The last time I tried to enable grpc_swift on ARM64 with Swift 5.6 I also had problems with crashing at random points during the build. Are these issues related? Is it something that should be fixed in the Swift compiler, in QEMU or the in grpc_swift source I am trying to build? Is the crash something that can be avoided in the first place by modifying the source maybe? Or is it something that can't be fixed for some Swift architectural/design reasons?

For cases like the above, I wonder if the issue is that something is using fatalError() to report expected error messages to the user. The trouble with doing that is that fatalError() actually crashes the program. That would explain those ones. Quite why you're seeing crashes in other places I'm not so sure.

Just to clarify @al45tair, the “something” in question is not the package being compiled, right? Invalid manifest is a SwiftPM issue, and our package manifests should not be crashing at runtime to report errors.

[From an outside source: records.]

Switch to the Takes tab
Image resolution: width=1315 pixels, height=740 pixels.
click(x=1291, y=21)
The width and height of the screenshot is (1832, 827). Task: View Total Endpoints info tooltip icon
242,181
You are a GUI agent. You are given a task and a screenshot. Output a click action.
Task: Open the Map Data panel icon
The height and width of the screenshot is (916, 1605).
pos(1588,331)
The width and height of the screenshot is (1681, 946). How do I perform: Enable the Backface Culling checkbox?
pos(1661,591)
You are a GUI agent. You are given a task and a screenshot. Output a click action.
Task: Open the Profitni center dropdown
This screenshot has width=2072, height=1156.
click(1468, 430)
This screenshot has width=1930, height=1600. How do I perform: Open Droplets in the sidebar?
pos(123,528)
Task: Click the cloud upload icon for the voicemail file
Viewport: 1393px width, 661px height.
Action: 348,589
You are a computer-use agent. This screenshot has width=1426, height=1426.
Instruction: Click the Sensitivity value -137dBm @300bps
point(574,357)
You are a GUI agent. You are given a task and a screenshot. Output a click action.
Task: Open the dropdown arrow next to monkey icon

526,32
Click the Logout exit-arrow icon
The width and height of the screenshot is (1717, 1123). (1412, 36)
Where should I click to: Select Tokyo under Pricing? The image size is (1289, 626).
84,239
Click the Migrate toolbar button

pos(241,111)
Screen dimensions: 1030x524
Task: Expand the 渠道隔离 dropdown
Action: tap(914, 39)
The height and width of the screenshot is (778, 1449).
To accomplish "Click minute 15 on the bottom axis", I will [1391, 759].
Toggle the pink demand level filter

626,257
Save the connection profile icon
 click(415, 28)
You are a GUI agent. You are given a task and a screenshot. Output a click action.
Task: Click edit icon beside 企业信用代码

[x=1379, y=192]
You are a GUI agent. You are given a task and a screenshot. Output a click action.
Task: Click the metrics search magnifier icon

I'd want one of the SwiftPM folks to weigh in on that I think. @Max_Desiatov @NeoNacho what does Invalid manifest mean here? We aren't using fatalError() to generate that message, are we? If so, is it something we might reasonably expect to happen, as opposed to an "assertion failed, abort the process" situation? If it really is some kind of abort situation, it probably needs looking into — otherwise we probably shouldn't use fatalError() for that purpose, because right now it triggers an abort, which will be caught by the crash handler and produce backtraces.

My theory from the information provided would be the opposite: the compiled manifest (which is a separate process) is crashing at runtime when we're trying to evaluate it (for unknown reasons) and that leads us to emit us an invalidManifestFormat on the SwiftPM client side.

Given that his build sometimes fails at the manifest and other times after that when executing the build, this is likely some general QEMU flakiness or at least some incompatibility with Swift. We can't single out SwiftPM's manifest generation because he reports it sometimes passing that initial step in the logs above.

Can we fix this message to make it clear that it's a secondary failure? It's pretty easy to see how someone reading a log with this message in it could misunderstand the nature of the problem. I would suggest something like "swift: failed to suspend one or more threads while processing a crash, backtraces will be missing information".

4 Likes

Seems like a good idea. I like the suggested wording too. I’ll raise a PR to change it.

1 Like

Thanks for addressing the issue regarding confusing error messages, and thanks @lukasa (maintainer of grpc-swift) for weighing in as well. I'll forward your comment from the GitHub issue I opened here: "We cannot trigger this error message with our own package code, and we do not. The packages compile fine under Rosetta for Linux so it’s highly likely this is specifically an interaction between QEMU and either Swift or SwiftPM."

Given that I previously reported crashes at varying stages of the build under Swift 5.6, I suspect it is the same underlying incompatibility issue - the error message only changed due to the more recent changes to the Linux thread crash handling code. Since this is fairly easy to reproduce, can anyone here suggest a way forward to identify and resolve the underlying issue?

@NeoNacho is there a good way to observe the actual underlying behaviour of the package manifest compilation and execution?

Not really since we don't really anticipate manifests crashing at runtime. Any suggestions on what would be helpful?

If you delete all previous build artifacts with rm -rf .build ~/.cache/org.swift.* then run swift build --vv, you can see exactly what commands are used to compile and run the manifest and then run them manually yourself.

I saw this same problem intermittently when running a CLI in docker written using swift concurrency. Unfortunately I don't have enough info yet to understand what's going on.